Amenaza con emitir vetos a leyes adversas
"A Verna ya lo contamos del otro lado", dijo a LA NACION un miembro de la comitiva que acompañó a la Presidenta a la Cumbre del Grupo Río.
"El miércoles ya sabemos lo que va a pasar", decía con desgano uno de los allegados a la Presidenta. Se refería a la sesión de pasado mañana en la que se definiría la composición y la conducción del Senado y de las comisiones legislativas. La oposición, admitió, tendrá 37 miembros y el kirchnerismo, 35: eso dará las mayorías y el control a los opositores.
"Pero no se sabe cuántas comisiones tendrán ellos y nosotros. Ese acuerdo no está todavía, se define entre mañana (por hoy) y el martes", señaló la fuente. "Pero ya lo dijimos: si la oposición quiere gobernar, tendremos que recurrir al veto", añadió.

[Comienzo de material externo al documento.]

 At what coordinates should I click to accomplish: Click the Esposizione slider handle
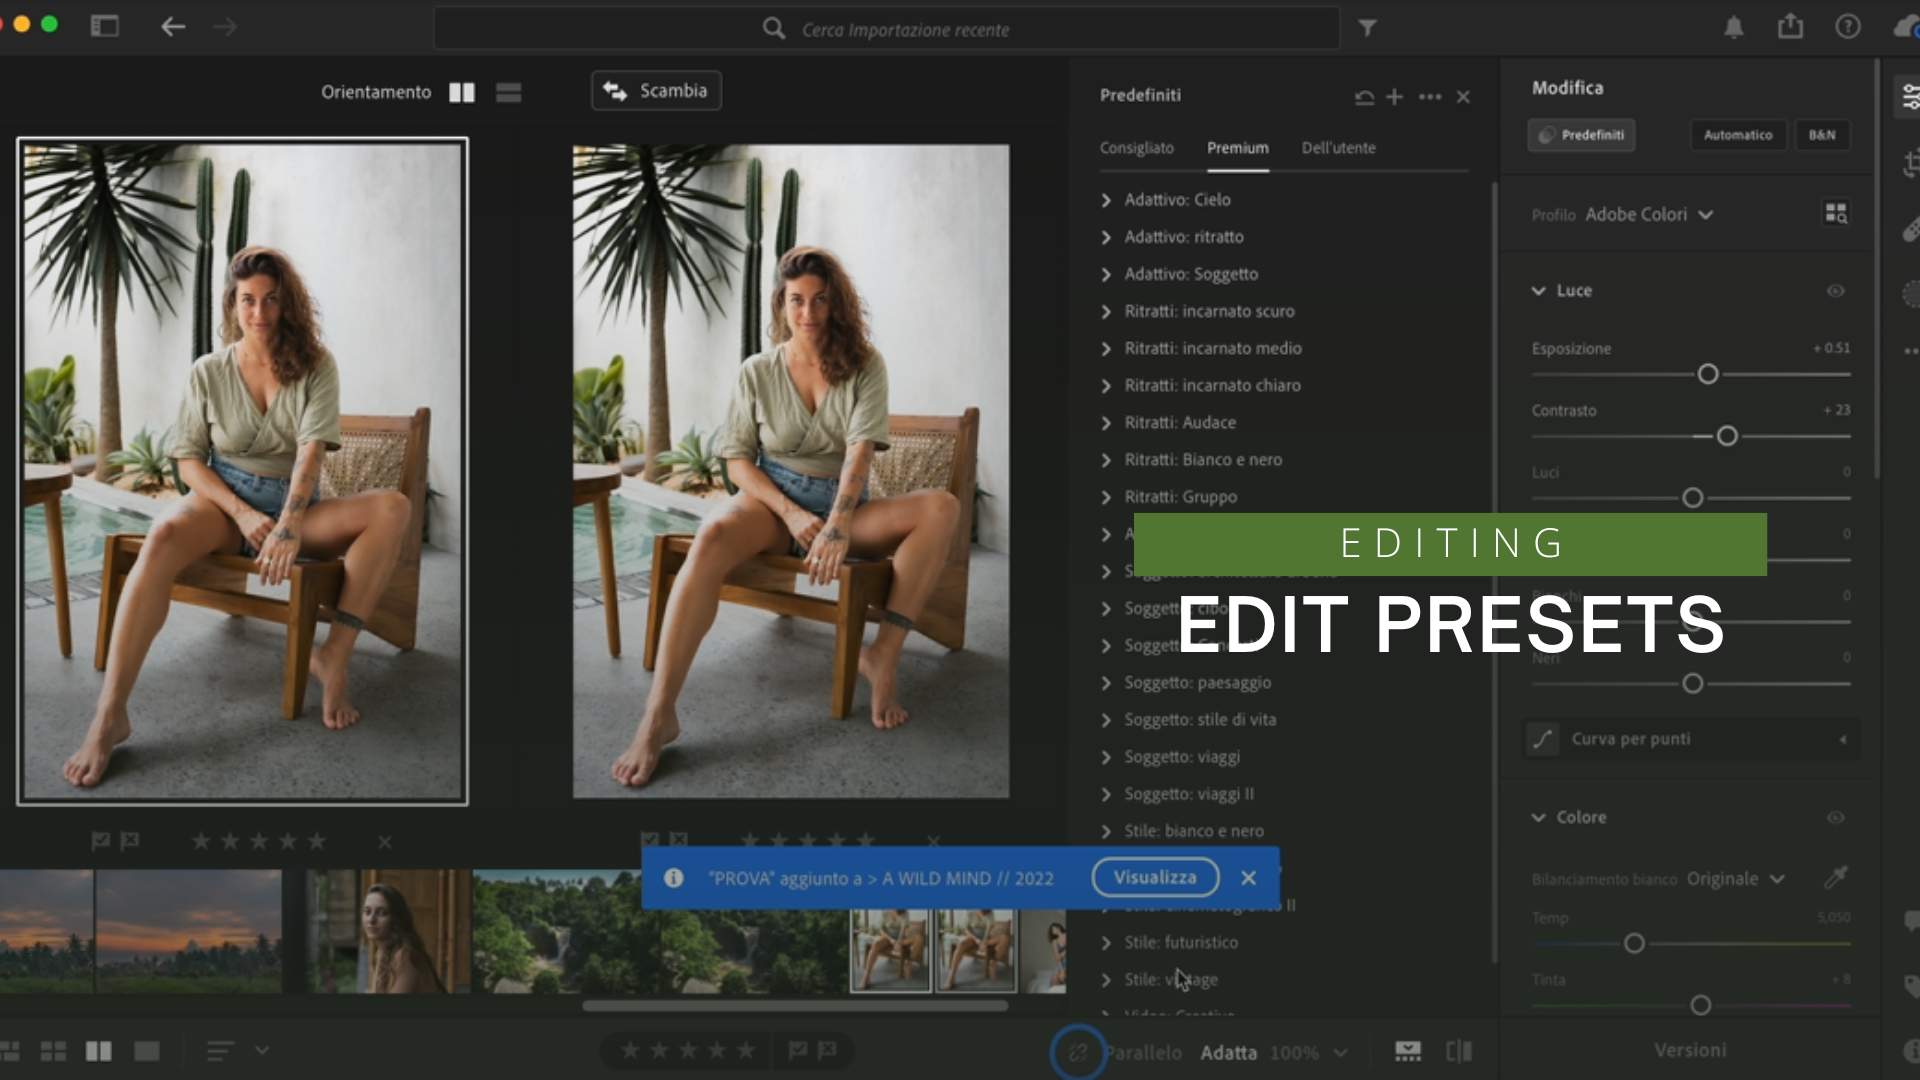click(1708, 374)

Incluso, otro miembro confió que el diputado y ex presidente Néstor Kirchner también está al tanto de esta situación, que le causó un profundo malestar. En la sesión del 3 de marzo en el Senado Kirchner cree ya muy difícil aprobar el DNU 2010 que dispuso el uso de reservas para crear el Fondo del Bicentenario para pagar la deuda. Las presiones sobre el senador Verna no dieron resultado, al parecer, y así la oposición tendría 37 votos contra 35.
Con la Presidenta llegaron ayer al hotel Fairmont Mayacoba quince diputados y senadores del kirchnerismo y partidos aliados, la mayoría de ellos de Tierra del Fuego, provincia en cuyo territorio se encuentran las islas Malvinas, objeto de dos declaraciones diplomáticas que hará hoy la cumbre regional, que el Gobierno espera que sean favorables.

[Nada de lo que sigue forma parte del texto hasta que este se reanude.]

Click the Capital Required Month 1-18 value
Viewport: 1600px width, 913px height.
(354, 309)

Entre ellos se destacaban el jefe del bloque de diputados del Frente para la Victoria, Agustín Rossi; su segundo, José María Díaz Bancalari, y el senador Daniel Filmus, entre otros diputados y senadores, muchos de ellos de Tierra del Fuego.
"Vamos a dar el debate político. Aunque no tengamos mayorías, vamos a dar la discusión por las reservas", dijo uno de ellos. En Diputados, los kirchneristas tienen esperanza de que la oposición no logre quórum para anticipar una sesión especial. Y, en caso de que lo logre, una estrategia oficialista sería anotar a decenas de oradores, en procura de que algunos opositores se vayan del recinto para lograr que no se pueda votar por falta de número.
En líneas generales, cuando el oficialismo está justo en los números de votos en el Congreso, anota solo uno o dos oradores para que no se vayan los diputados propios. Ahora, intentará prolongar la sesión para procurar que no haya quórum.